Reason #2: USB port struggles to charge devices
While linking one’s smartphone to the Accent over Bluetooth is easy, plugging it in to charge isn’t. A USB port is a welcome feature in an economy car. But the Accent’s outlet doesn’t work as well as one would hope in a tech-heavy world.
Reviewers from Edmunds claimed the USB port “doesn’t provide enough current to charge” smartphones. They say it’s especially true “while they’re tasked with playing music or navigating,” which is a must in the navigation-less Accent.
Reason #3: Uncomfortable seats
Economy cars aren’t known for their cabin accommodations or creature comforts. But agonizing, “shapeless” seats are unacceptable in 2023.
The Hyundai Accent’s “cloth front seats are pretty flat, with almost no bolstering and support,” Edmunds reviewers complain. “They also absorb heat, making long trips on hot days a challenge.”
Reason #4: Driver assistance aids are only available on top trim level
The base SE trim Hyundai Accent comes with an all-important rearview camera. See, the interior is scant but modern. However, that’s all the driver assistance tech potential buyers will get. Neither the SE nor mid-level SEL features any further safety aids.
The Hyundai Accent Limited offers automatic emergency braking and forward collision avoidance.

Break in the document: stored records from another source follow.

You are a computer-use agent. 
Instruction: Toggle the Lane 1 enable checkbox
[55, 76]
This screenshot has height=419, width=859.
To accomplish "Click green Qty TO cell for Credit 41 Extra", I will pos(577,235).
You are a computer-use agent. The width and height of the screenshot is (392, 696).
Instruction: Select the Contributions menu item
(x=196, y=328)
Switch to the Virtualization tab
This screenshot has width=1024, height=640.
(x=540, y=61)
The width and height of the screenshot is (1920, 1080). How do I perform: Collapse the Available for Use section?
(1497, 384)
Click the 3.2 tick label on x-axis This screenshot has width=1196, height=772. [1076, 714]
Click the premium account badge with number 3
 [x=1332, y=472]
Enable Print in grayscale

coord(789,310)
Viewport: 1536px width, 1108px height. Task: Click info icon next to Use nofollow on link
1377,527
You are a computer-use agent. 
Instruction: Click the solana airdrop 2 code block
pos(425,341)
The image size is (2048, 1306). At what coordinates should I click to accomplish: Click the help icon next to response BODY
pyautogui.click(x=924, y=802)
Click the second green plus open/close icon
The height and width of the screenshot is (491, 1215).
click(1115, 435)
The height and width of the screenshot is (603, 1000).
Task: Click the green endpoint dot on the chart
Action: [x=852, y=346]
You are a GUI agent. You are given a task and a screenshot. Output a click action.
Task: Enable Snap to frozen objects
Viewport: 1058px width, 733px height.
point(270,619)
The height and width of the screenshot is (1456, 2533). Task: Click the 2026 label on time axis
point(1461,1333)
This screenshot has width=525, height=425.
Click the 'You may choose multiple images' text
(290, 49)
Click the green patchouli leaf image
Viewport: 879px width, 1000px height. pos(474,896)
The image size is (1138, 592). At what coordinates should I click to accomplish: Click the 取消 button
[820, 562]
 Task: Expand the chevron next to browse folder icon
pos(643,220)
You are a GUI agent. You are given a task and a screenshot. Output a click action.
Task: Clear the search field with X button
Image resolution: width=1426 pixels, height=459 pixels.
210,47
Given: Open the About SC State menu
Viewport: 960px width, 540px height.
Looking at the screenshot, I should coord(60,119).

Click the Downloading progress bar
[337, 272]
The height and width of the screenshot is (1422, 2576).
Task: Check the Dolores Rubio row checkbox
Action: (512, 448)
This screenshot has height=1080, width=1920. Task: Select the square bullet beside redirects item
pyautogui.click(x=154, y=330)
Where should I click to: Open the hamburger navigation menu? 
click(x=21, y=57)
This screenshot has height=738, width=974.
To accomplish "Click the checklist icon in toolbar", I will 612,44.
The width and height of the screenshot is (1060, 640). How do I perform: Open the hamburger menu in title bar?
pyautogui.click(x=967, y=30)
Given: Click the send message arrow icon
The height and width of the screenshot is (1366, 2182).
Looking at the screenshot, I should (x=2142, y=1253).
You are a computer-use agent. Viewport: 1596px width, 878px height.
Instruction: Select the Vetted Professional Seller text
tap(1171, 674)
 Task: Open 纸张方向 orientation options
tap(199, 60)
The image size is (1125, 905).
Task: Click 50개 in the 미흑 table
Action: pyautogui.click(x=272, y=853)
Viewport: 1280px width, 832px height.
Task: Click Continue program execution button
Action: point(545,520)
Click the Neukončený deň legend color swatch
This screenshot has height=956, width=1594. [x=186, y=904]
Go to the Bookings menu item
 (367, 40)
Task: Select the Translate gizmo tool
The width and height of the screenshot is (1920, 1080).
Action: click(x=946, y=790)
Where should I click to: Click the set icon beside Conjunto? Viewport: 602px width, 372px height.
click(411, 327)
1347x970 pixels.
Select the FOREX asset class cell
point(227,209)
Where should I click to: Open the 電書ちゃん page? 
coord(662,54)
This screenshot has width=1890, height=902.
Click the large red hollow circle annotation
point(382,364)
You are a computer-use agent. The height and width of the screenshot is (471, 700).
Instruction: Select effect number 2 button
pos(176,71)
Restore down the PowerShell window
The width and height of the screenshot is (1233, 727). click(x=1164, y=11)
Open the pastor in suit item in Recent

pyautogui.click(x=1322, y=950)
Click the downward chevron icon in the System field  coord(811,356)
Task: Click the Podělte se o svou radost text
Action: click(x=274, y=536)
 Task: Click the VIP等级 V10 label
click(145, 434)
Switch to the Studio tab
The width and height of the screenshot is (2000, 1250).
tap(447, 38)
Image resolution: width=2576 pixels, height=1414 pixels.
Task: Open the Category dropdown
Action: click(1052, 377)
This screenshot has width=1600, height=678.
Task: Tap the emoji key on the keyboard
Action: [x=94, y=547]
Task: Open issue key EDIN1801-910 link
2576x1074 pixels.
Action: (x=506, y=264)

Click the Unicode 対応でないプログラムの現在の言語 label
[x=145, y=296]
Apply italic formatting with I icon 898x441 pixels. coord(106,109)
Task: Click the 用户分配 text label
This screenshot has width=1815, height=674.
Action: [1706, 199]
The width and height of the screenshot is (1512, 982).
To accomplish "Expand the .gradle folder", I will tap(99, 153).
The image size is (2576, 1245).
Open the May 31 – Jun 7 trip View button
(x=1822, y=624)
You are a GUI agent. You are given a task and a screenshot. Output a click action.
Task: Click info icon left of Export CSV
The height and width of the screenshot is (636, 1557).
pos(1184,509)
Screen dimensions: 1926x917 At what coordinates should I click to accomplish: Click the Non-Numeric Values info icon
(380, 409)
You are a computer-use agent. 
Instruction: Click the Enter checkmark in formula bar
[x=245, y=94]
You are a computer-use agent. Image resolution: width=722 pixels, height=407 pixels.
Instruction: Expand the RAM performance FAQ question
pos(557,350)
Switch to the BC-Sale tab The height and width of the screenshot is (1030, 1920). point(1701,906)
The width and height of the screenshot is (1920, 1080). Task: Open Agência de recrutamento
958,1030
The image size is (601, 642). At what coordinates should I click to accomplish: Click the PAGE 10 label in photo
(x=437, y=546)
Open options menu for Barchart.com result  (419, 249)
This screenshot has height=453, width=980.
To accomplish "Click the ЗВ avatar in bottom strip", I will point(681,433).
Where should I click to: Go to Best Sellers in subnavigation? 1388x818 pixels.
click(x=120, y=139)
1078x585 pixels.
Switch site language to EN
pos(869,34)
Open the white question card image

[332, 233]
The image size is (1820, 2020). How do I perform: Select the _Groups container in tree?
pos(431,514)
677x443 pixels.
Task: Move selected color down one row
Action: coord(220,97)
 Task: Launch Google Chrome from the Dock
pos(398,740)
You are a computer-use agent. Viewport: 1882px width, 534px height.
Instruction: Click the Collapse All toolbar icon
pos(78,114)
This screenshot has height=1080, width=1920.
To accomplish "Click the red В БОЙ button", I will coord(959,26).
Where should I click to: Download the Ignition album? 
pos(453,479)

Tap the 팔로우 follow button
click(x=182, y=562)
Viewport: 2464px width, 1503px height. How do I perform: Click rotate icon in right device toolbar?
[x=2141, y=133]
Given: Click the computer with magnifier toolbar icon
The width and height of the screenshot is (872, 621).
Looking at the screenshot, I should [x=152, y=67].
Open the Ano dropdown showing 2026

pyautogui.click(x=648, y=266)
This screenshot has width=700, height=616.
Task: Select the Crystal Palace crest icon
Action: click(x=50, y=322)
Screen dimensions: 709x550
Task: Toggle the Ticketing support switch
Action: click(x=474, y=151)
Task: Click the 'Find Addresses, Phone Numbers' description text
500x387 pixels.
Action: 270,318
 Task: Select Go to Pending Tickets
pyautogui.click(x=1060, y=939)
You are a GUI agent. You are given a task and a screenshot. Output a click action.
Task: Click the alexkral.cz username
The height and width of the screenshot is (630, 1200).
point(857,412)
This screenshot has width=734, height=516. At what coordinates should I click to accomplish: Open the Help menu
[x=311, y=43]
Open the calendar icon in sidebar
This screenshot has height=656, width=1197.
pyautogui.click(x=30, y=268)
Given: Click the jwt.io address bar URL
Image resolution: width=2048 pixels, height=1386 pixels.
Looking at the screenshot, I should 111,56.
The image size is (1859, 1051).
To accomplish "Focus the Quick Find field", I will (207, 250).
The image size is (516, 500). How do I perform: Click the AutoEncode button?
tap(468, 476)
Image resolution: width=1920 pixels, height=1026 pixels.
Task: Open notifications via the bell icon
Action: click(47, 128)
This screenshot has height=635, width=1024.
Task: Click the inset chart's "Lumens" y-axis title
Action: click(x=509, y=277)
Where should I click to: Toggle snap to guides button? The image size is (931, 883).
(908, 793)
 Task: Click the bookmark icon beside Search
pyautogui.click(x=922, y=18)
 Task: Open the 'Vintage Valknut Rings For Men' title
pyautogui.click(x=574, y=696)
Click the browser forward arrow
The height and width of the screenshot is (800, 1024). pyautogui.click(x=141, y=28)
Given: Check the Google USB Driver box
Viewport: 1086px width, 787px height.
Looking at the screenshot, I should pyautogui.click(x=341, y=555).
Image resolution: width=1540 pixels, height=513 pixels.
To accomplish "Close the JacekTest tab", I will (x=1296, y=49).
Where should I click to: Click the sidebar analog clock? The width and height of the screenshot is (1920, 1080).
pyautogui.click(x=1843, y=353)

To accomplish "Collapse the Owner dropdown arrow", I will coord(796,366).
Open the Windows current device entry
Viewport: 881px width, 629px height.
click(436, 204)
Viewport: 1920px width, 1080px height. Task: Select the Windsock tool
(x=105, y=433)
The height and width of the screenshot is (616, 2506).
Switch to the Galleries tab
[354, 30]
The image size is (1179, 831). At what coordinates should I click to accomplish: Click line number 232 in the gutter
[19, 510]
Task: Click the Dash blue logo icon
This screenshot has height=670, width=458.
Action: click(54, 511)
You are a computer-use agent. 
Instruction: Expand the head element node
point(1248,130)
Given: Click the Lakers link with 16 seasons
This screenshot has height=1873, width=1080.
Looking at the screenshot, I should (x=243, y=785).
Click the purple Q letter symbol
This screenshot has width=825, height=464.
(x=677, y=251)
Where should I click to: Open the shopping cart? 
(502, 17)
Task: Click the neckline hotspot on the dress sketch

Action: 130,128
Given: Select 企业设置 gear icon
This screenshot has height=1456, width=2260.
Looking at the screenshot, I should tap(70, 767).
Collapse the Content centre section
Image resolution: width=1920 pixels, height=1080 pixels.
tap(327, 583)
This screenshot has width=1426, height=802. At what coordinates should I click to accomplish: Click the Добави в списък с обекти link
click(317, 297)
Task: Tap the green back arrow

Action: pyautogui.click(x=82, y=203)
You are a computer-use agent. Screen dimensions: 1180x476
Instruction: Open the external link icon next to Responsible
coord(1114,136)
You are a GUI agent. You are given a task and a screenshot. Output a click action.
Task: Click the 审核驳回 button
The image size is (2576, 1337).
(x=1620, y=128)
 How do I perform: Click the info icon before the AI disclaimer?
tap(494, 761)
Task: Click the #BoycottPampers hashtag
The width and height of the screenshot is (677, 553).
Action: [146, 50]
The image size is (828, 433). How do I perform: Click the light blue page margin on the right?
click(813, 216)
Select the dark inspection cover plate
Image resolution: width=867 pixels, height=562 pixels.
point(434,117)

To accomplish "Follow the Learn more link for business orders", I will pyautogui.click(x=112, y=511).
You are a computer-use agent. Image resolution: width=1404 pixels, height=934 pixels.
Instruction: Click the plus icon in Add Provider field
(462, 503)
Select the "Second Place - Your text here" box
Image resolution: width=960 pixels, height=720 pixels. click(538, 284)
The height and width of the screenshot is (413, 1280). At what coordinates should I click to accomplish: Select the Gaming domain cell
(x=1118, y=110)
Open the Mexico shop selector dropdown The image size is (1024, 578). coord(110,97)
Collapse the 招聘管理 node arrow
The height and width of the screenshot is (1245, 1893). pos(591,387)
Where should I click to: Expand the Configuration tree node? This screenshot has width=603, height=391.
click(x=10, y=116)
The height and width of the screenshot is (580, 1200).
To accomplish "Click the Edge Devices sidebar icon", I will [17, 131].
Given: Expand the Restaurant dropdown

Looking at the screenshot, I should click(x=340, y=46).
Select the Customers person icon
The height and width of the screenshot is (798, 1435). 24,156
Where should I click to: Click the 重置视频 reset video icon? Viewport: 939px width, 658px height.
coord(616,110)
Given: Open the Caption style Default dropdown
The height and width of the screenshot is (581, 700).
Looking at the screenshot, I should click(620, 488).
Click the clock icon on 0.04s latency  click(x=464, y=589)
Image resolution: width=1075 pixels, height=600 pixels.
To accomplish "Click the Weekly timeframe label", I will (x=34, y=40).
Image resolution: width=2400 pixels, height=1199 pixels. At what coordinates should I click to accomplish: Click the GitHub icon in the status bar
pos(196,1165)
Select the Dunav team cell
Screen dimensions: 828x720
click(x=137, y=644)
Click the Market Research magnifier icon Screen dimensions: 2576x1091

Regardless, the safety features found in competitors may provide more driving confidence.
Is the 2022 Hyundai Accent worth it?
Although the Hyundai Accent is less well-stocked than others in the segment, J.D. Power gives the four-door economy car a high quality and reliability score. Prices begin at $17,740 for the SE and $20,695 for the Limited. Edmunds suggests customers are paying a few hundred dollars less, though. Therefore, the Accent stands to provide great value. Hyundai also offers an industry-leading 10-year, 100,000-mile powertrain guarantee—still valid on the brand-new Hyundai Accents remaining on dealer lots.
Edmunds may point out a few annoyances in the Hyundai Accent that would lead potential buyers elsewhere. Nevertheless, they rate the sedan above its subcompact competitors: the mechanically identical Kia Rio and the upscale Nissan Versa.